C. Dale Young
At the ruins of Tulum, on a boulder 
 half-buried in the sand on the famous beach 
 below the often-photographed pyramid 
 that stares out at the sea, I found
a petroglyph overlaid in white chalk
 to better demonstrate the bird-like thing 
 carved into its side. I had seen it before.
 In Cuba, maybe, or Puerto Rico, somewhere
on one of the islands out across this sea
 watched over here by trees and pyramids.
 The bird, on this boulder, like the one
 I had seen elsewhere, had only one leg.
But this should come as no surprise,
 the Taino having left this soil many hundreds 
 of years ago to search for new land, new coasts. 
 They made landfall all across the Antilles
and flourished there until the Spaniards arrived. 
 As the textbooks will tell you, the Taino are 
 extinct, the people and their culture 
 extinguished by Spain long ago. But tell that
to the old brujas, the old island women
 who will tell you that we are of this dirt
 and can send any man who stands against us 
 back to the dirt. The irony of this is legion.
One did not need a laboratory to cross the 
 tangerine with the grapefruit to make the tangelo, 
 and the Spaniards did not need a laboratory
 to cross the Taino with themselves.
So, when I stand here on this beach at Tulum,
 is it any wonder we all look as if we are cousins? 
 Not the Spaniards who dabbled in the witchcraft 
 of meztizaje, not the Spaniards who claimed
all of this region as their own—no, it is
 the Taino, cousins to the Maya, that link us. 
 Peer into the DNA of many Caribbean people, 
 and you will find that 10-20% of it
is indigenous, is Taino.
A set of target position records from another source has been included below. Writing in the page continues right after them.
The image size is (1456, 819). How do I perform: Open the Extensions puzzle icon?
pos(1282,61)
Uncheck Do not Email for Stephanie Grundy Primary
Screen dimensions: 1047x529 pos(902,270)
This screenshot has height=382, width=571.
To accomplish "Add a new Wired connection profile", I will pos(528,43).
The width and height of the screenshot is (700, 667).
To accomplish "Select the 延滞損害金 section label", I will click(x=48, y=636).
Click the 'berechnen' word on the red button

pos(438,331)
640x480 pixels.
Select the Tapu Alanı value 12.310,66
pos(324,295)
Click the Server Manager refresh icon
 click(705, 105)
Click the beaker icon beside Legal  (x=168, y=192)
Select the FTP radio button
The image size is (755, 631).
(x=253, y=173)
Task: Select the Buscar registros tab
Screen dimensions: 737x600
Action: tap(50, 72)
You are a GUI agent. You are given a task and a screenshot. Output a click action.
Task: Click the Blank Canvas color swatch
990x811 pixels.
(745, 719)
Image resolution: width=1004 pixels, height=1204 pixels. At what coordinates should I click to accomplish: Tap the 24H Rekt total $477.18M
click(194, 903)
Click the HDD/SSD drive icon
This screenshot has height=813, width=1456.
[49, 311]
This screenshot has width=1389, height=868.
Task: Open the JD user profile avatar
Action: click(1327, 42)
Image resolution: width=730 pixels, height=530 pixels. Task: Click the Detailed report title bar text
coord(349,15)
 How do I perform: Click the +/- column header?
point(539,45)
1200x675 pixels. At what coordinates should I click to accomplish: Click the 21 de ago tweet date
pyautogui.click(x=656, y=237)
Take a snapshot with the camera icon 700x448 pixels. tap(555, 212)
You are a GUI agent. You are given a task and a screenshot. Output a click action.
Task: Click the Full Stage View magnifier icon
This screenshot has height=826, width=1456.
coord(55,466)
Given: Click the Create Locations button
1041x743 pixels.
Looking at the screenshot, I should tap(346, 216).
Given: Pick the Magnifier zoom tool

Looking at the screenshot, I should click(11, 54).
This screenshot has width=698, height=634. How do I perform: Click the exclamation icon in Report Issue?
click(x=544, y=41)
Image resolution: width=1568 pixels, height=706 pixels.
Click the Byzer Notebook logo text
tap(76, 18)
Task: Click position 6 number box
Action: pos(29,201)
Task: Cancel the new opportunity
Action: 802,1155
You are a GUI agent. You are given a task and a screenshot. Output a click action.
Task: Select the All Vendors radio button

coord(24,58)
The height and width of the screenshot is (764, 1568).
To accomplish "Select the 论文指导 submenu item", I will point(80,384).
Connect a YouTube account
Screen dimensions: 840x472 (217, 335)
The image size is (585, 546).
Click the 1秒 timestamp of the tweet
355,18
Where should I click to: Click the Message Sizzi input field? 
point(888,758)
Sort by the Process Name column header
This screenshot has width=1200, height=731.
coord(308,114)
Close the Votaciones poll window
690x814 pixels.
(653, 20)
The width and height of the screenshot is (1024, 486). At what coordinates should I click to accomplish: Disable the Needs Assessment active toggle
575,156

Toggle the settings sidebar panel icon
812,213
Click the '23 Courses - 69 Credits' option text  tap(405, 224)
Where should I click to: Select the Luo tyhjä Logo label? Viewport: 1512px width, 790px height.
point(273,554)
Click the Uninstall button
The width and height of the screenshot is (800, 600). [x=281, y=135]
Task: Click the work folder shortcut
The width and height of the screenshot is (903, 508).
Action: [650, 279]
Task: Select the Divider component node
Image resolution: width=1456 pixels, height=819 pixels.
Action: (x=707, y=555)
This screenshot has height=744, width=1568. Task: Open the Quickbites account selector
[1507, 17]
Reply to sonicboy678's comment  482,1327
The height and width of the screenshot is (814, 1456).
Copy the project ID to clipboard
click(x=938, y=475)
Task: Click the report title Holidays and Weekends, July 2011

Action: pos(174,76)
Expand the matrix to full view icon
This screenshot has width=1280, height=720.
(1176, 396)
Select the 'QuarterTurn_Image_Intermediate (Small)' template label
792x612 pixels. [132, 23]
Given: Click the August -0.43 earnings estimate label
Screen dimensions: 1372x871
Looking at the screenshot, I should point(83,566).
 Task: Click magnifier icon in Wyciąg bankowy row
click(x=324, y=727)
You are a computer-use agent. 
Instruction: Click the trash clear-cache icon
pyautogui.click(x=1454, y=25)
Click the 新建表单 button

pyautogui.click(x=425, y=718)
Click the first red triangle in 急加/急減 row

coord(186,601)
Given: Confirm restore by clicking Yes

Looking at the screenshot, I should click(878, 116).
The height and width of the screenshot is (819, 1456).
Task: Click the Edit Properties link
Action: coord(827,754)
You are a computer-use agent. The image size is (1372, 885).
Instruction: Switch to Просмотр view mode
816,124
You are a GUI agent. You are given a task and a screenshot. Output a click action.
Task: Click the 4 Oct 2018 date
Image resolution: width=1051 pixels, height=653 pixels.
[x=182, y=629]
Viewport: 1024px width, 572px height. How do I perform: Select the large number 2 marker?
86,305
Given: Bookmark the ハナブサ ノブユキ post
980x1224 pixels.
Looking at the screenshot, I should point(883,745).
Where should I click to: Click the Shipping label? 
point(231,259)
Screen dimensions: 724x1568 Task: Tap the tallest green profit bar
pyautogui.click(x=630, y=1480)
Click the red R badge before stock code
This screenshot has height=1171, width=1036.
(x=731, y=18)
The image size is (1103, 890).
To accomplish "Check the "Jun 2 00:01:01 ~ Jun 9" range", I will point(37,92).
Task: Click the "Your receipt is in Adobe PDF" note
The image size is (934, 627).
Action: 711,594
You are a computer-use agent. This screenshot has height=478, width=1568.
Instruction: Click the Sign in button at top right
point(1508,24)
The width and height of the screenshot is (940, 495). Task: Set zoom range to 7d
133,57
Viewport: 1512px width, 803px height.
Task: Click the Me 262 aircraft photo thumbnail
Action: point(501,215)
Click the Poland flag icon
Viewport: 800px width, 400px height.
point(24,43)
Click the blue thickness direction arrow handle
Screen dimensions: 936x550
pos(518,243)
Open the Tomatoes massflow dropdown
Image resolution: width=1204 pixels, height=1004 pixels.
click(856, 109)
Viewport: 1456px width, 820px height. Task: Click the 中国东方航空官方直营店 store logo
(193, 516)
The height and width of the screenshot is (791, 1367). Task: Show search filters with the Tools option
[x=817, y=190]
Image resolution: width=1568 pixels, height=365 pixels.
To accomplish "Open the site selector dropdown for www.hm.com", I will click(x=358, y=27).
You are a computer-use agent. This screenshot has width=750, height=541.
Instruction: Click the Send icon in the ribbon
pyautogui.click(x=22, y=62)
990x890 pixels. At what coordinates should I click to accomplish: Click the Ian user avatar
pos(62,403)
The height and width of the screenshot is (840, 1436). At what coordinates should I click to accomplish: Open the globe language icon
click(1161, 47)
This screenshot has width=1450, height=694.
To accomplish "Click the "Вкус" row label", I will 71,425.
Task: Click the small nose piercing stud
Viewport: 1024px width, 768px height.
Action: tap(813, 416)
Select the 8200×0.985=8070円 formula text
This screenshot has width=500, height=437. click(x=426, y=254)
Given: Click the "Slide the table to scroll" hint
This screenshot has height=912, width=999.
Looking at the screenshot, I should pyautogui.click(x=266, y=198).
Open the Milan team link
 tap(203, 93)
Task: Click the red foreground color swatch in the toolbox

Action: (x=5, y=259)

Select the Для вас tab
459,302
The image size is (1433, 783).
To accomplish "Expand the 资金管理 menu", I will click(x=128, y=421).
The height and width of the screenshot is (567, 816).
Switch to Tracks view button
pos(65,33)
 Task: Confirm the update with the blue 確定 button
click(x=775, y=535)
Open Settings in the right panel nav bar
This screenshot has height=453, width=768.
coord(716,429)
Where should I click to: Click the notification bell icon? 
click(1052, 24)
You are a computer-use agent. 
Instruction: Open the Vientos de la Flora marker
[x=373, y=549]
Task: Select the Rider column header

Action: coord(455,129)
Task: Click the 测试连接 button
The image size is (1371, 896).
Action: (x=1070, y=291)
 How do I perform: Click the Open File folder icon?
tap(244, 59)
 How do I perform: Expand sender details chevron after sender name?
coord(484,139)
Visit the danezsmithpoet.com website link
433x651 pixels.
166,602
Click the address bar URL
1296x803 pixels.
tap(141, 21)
We are of this dirt. We cannot 
 be killed off, the old women say. And in the base pairs
 of our DNA, we discover the truth. One can hide 
 many things, but the truth is always there.
An ancient god buried himself in the dirt that gave
 rise to the Taino. And with time, the Taino themselves
 were buried. This is true. But they are not dead.
 No, no, not dead. They are buried within us.